** STUDY TEXT **

There are a number of diseases that affect the adult bees. The acarine or tracheal mite (Acarapis woodii) is one of them. In some places it has had a serious economic impact while in others bees have developed a high degree of genetic resistance to the disease.

Tracheal mites are obligate parasites, feeding and reproducing in the breathing tubes (or trachea) of the adult bees. Once the young mites are mature they move out of the breathing tubes to look for a new host bee. Younger bees, hatched for less than three days, are more susceptible to infection than older bees and it was originally believed that the hairs covering the tracheal entrances were much stiffer in older bees preventing them from being infested with the young mites as they moved to new breeding sites. Now however, it is thought most likely that this phenomenon relates to the length of time the mites will have to breed -this will be much longer in a young bee potentially allowing the mites to produce many more offspring and giving them a selective advantage.

** Saved data entries **
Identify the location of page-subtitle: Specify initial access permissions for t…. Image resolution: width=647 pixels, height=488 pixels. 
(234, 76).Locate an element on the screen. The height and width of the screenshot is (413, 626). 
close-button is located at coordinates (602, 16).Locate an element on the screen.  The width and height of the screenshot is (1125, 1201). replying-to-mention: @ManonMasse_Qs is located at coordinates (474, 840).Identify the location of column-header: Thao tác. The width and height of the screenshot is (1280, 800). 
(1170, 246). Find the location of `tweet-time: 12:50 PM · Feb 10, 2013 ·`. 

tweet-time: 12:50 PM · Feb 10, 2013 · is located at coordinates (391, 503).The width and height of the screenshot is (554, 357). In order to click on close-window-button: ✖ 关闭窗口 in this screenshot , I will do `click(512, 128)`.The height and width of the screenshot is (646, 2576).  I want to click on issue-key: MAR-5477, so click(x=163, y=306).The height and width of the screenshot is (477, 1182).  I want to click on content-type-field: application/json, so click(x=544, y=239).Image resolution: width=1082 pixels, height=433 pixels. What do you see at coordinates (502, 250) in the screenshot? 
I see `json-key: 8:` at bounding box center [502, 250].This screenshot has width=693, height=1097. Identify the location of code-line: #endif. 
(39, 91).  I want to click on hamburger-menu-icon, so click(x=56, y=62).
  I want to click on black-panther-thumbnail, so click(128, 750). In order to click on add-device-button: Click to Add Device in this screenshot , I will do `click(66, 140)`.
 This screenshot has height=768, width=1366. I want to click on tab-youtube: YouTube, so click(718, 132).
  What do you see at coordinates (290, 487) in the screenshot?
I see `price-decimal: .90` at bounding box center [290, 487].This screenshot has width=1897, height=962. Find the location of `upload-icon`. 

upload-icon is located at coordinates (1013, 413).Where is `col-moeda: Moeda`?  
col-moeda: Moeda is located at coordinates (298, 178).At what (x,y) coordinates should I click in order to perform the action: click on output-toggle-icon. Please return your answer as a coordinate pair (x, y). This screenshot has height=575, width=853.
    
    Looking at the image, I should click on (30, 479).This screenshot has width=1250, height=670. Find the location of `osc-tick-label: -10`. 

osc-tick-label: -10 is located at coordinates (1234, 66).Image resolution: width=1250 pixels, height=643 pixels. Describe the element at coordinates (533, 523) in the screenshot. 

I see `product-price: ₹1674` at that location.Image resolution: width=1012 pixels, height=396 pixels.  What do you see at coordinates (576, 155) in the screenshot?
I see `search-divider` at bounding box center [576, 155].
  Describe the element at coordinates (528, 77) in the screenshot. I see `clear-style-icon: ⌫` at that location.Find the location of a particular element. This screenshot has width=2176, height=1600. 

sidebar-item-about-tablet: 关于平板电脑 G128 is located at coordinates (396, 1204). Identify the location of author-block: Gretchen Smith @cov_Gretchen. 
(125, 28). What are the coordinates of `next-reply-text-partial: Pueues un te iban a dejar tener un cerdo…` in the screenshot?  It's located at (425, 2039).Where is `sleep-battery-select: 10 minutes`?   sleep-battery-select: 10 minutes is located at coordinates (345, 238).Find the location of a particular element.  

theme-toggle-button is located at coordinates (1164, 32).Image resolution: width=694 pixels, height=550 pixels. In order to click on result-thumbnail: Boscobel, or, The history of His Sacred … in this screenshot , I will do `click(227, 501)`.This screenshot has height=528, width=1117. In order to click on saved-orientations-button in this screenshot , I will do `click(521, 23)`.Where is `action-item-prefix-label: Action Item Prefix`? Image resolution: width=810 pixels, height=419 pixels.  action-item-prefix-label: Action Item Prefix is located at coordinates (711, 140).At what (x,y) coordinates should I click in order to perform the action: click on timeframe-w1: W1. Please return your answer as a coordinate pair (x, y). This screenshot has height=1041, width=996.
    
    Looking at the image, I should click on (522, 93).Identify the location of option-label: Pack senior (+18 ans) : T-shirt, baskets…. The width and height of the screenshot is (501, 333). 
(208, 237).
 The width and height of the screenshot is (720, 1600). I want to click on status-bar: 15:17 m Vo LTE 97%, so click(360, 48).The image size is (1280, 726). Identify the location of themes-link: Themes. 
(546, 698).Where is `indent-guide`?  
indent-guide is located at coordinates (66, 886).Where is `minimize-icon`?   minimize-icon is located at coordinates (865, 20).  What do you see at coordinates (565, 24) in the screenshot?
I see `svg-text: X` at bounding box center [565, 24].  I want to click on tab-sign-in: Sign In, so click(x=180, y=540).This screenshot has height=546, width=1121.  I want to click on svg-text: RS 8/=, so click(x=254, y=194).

** WHAT YOU ARE ASKED TO DO **
Continue the text on the tracheal mite of adult bees from its last sentence. None of the saved data entries are required here.

** REPLY **
Despite the infestation being located in the parts that deliver oxygen to the bees' body tissues, there are frequently no outward signs of the disease even in heavily infested colonies. There are some reports of bees crawling or clustering in front of the hive, appearing confused and disorientated. Some bees may show 'K-wings' although this phenomenon can also be seen in other adult bee diseases. 'K wings' occur where the rows of hooks (or hamuli) holding the bee's wings together have become detached and the wings stick out in the form of a letter K.

The main consequence of infestation is to shorten the lifespan of the bees during periods of dearth. This may reach the point where the old bees are dying more quickly than they are being replaced and the young brood cannot be looked after sufficiently, both events potentially leading to the colony dying out. Because they are obligate parasites, tracheal mites can only move between colonies as a passenger on a drifting or robbing adult forager. This means that transfer between colonies in slow unless the beekeepers assists it by moving combs between colonies. A hive that is empty of bees will not harbour acarine mites.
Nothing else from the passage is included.